Abel Sánchez o la vida en tinieblas espirituales

¡Aquí, en esta casa, se vive como en tinieblas espirituales!

Abel Sánchez



Como mala cristiana y reiterada pecadora que soy, sufriendo intensamente por uno de los siete pecados capitales, me dispuse al ejercicio catártico de la lectura de Abel Sánchez, obra para mí capital para adentrarse en el complejo mundo de la ENVIDIA. Sí, con mayúsculas. Porque la terrible pasión que consume a su protagonista no es moco de pavo. 

«Ningún destino es tan ingrato como el de las personas condenadas a vivir eternamente en septiembre», decía Almudena Grandes.

Malvivió Joaquín Monegro siempre en el eterno septiembre de los seres humanos corroídos por el veneno de la envidia, seres que no viven sino esperando que su suerte cambie y su vida sea como la del envidiado. Una eterna transición, una espera sin fin, porque el desdichado envidioso nunca estará satisfecho: la vida del otro siempre es mejor que la suya, por muchos éxitos que este pueda cosechar.

El desdichado personaje de Unamuno vive atormentado hasta tal punto que distorsiona todo lo que ocurre a su alrededor, como la opinión que los demás tienen de él o los motivos que los llevan a actuar. Llegará a pensar de su amigo Abel y su prima: «Ellos se casaron por rebajarme, por humillarme, por denigrarme; ellos se casaron para burlarse de mí; ellos se casaron contra mí».

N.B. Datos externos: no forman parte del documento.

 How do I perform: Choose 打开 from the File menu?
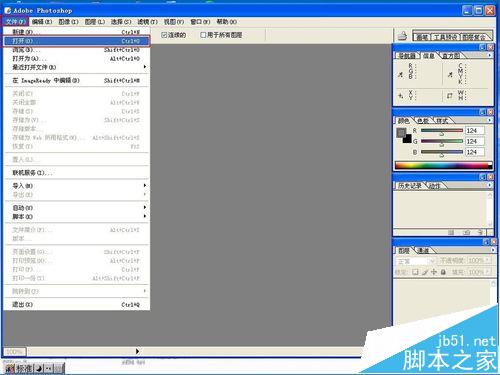coord(77,41)
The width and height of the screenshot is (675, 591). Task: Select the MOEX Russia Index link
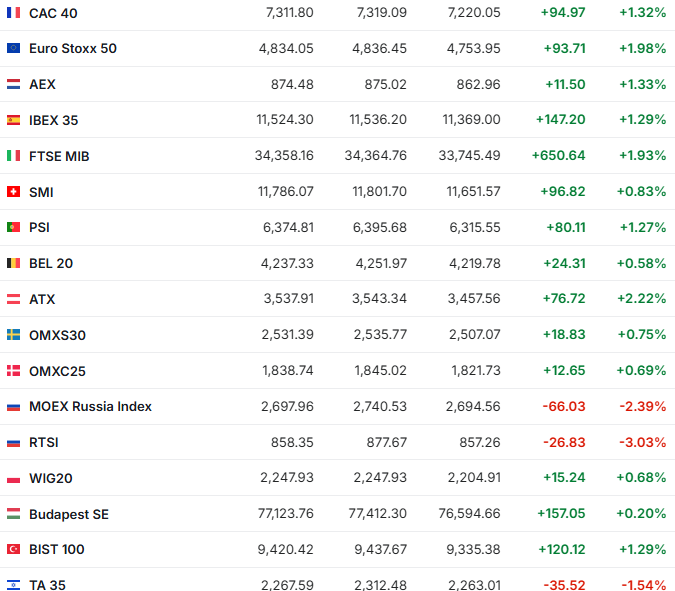coord(90,407)
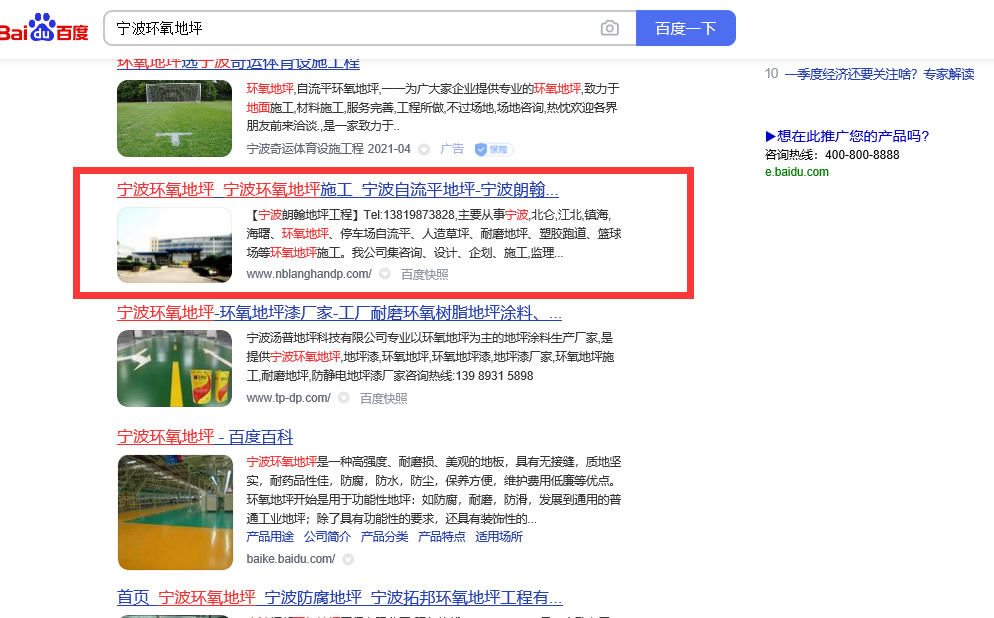The height and width of the screenshot is (618, 994).
Task: Open 一季度经济还要关注啥 hot news link
Action: click(879, 74)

Es casi aterradora la manía persecutoria que sufre el protagonista. Esta es una de las cosas que me ha fascinado siempre de los clásicos: aunque hayan pasado 105 años desde su publicación, los temas que encontramos en esta obra no pueden ser más actuales y de interés. Claro está que el tema principal es universal, pero la manera de plasmarlo es, sencillamente, una genialidad. 

Y, ¿no está tan en auge, dentro del mundo de la psicología, el amor propio para una relación sana con los demás? Joaquín se aborrece tanto a sí mismo que no es capaz de creer que otros puedan tenerle aprecio:

«Nunca me lo dijo, nunca me lo dio a entender, pero ¿podía no inspirarle yo repugnancia, sobre todo cuando descubrí la lepra de mi alma, la gangrena de mis odio? Se casó conmigo como se habría casado con un leproso, no me cabe duda de ello, por divina piedad, por espíritu de abnegación y de sacrificio cristianos, para salvar mi alma y así salvar la suya, por heroísmo de santidad».

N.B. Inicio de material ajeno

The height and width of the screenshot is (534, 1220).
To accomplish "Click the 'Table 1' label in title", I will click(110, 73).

¿No nos hemos preguntado alguna vez todos (o casi todos, que sé que existen agraciados con sana autoestima) cómo x persona puede tenernos aprecio siendo como somos? ¿No nos hemos preguntado si están a nuestro lado por simple pena o caridad?

Joaquín/Caín llega incluso a desear la muerte de su amigo. No puede descansar, atormentado por los éxitos del otro. Siempre le ronda la mente la venganza, ideas maléficas con las que por fin hacer que su amigo de la infancia sufra tanto como él. Pero Abel vive como en un plano diferente. Hombre de éxito, siempre tiene buenas palabras para su amigo. No sufre del mismo mal que Joaquín —aunque sí de otros—, vive por y para su éxito como artista. 

Lo pasé mal en su momento con esta lectura y lo he vuelto a pasar regular esta vez. Los aparentemente hiperbólicos exaltados sentimientos del protagonista me han hecho sonrojar algunas veces. Otras simplemente he sentido lástima. No es una obra fácil, como no es fácil ponernos delante de lo que nos avernguenza. 

El efecto catártico ha sido un éxito, finalmente. Un libro de autoayuda no lo hubiera hecho mejor. Por eso vuelvo de forma recurrente a los clásicos. Tienen un nosequé que difícilmente hallo en la literatura actual, un poder curativo que aún no he encontrado en ningún otro lugar. La de horas de psicólogos que me han ahorrado no tiene precio. Seguiremos volviendo, pues.